→ **DOCUMENTFRAGMENT**:
• • • •

Als de instroom daarentegen relatief goed geïntegreerde categorieën allochtonen betreft, incasseert de gemeente ­ eveneens onverdiend ­ een windfall profit. Dergelijke nieuwkomers doen immers minder vaak een beroep op bijstand, zelfs als aan het beleid niets is verbeterd, maar tellen voor het verdeelmodel even zwaar als slecht geïntegreerde allochtonen die vaker bijstand nodig hebben. Zulke onrechtvaardige uitkomsten worden in de praktijk overigens vaak voorkomen of gecompenseerd door een tegengestelde trend in andere verdeelkenmerken. Om ongewenste resultaten zoveel mogelijk uit te sluiten, worden in de WWB al te extreme uitkomsten van het verdeelmodel afgedempt. Daardoor wordt tegelijkertijd voorkomen dat gemeenten met al te heftige jaarlijkse schommelingen in het WWB-budget worden geconfronteerd. Die zouden ontwrichtend kunnen zijn voor het gemeentelijk beleid.

Hoe worden extreme jaarlijkse wijzigingen van het inkomensdeel WWB voorkomen?

1. Correctie vooraf
Allereerst is bij de vaststelling van de gemeentelijke budgetten bepaald dat het deel van het budget dat op objectieve criteria is gebaseerd niet meer dan 10 procent mag verschillen van de berekening op grond van bijstandsuitgaven uit het verleden (voor 2004 bepaald op 10 procent ten opzichte van de werkelijke uitgaven in 2001). De `herverdeling' van het macrobudget die uit het objectief verdeelmodel voortvloeit wordt dus voor 2004 binnen een bandbreedte van 10 procent naar boven en naar beneden gelimiteerd.
2. Mogelijke bijstelling achteraf
Als in het uitvoeringsjaar mocht blijken dat de feitelijke totale uitgaven van een gemeente het toegewezen budget voor het inkomensdeel WWB heeft overschreden met meer dan een `eigen risico' van de gemeenten (voor 2004 beleidsmatig vastgesteld op 10 procent), kan de gemeente bovendien bij het ministerie van SZW een aanvullende uitkering aanvragen. Dan moet wel eerst de toetsingscommissie voor de WWB vaststellen of die overschrijding niet aan de gemeente zélf te wijten is. Als de toetsingscommissie concludeert dat die overschrijding het gevolg was van bijzondere omstandigheden op de (regionale) arbeidsmarkt en niet is toe te schrijven aan tekortkomingen van het gemeentelijk beleid, wordt het tekort door het rijk aangezuiverd.

Periodiek onderhoud
Om de doeltreffendheid van het verdeelmodel nog verder te vergroten en de resterende tekortkomingen zo snel mogelijk te verhelpen, zal er de komende jaren geregeld `periodiek onderhoud' plaats vinden, na overleg met de gemeenten en de Vereniging van Nederlandse Gemeenten.

• • • •

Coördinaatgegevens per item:
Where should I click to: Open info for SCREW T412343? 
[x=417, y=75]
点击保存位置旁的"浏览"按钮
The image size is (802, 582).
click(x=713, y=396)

• • • •

→ **WAT TE DOEN**: Welke instantie moet volgens het documentfragment over het WWB-verdeelmodel eerst vaststellen of een overschrijding van het budget niet aan de gemeente zelf te wijten is? Antwoord alstublieft in een paar woorden.

→ **VOLLEDIGE UITVOER**: De toetsingscommissie voor de WWB.